▶ _Set tasks_:
a: From the Buddhist Economics passage, extract the text beginning at the words "E.F. Schumacher was" and ending after the words "as Buddhist Economics.".
b: According to the Buddhist Economics passage, which requirement of the Buddha's Noble Eightfold Path shows that there must be such a thing as Buddhist Economics?

**** Source extract ****

Buddhist Economics

E.F. Schumacher was one of the pioneers of the movement towards sustainable living and a follower of Gandhiji. His classic book “Small is Beautiful”- Economics as if people mattered”, published in 1977 is still a must read for anyone interested in sustainability.

‘Right Livelihood’ is one of the requirements of the Buddha’s Noble Eightfold Path. It is clear, therefore, that there must be such a thing as Buddhist Economics.

Buddhist countries have often stated that they wish to remain faithful to their heritage. So Burma: “The New Burma sees no conflicts between religious values and economic processes. Spiritual health and material wellbeing are not enemies: they are natural allies.” Or: “We can blend successfully the religious and spiritual values of our heritage with the benefits of modern technology.” Or: “We Burmans have a sacred duty to conform both our dreams and our acts to our faith. This we shall ever do”.

All the same, such countries invariably assume that they can model their economic development plans in accordance with modern economics, and they call upon modern economists, from so- called advanced countries to advise them, to formulate the policies to be pursued, and to construct the grand design for development. No one seems to think that a Buddhist way of life would call for Buddhist economics, just as the modern materialist way of life has brought forth modern economics.

**** Record extracts ****

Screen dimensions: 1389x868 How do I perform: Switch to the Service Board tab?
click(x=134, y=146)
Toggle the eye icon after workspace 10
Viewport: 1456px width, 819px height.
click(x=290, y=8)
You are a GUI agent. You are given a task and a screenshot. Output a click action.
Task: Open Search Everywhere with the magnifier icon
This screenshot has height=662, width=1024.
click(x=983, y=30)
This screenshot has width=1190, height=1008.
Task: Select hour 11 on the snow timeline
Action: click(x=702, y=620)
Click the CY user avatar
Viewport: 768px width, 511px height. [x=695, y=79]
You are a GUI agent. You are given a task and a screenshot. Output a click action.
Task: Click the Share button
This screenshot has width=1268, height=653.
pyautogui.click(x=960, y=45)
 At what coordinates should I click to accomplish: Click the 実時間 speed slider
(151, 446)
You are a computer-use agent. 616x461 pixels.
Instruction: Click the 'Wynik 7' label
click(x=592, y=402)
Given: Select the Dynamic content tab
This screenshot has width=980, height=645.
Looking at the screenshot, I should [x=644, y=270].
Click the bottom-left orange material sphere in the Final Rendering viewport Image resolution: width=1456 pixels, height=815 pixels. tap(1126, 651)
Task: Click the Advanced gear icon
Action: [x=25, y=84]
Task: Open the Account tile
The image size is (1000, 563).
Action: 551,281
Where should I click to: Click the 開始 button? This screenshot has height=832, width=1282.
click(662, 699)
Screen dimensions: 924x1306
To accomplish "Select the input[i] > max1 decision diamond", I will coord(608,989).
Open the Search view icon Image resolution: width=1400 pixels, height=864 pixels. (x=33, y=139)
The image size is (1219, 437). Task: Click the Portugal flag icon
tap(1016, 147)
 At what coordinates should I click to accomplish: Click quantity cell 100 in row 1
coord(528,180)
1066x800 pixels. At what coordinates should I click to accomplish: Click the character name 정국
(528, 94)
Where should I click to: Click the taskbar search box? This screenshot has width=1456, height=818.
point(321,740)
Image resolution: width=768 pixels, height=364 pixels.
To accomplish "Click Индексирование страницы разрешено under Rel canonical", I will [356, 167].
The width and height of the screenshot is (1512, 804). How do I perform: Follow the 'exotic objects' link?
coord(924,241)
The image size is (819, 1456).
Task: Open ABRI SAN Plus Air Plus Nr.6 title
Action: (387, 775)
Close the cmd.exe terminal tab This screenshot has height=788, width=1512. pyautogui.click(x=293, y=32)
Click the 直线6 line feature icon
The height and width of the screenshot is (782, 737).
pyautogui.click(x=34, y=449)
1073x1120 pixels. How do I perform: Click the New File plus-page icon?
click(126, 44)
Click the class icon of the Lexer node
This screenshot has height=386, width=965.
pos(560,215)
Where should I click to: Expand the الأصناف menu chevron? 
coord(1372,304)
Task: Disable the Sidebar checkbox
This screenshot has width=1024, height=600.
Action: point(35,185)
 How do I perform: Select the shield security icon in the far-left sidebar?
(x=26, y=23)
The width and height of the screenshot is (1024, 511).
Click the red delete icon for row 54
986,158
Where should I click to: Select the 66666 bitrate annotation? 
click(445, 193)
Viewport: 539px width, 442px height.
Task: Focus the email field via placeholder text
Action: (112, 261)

****

▶ _In response_:
a:
E.F. Schumacher was one of the pioneers of the movement towards sustainable living and a follower of Gandhiji. His classic book “Small is Beautiful”- Economics as if people mattered”, published in 1977 is still a must read for anyone interested in sustainability.

‘Right Livelihood’ is one of the requirements of the Buddha’s Noble Eightfold Path. It is clear, therefore, that there must be such a thing as Buddhist Economics.

b: Right Livelihood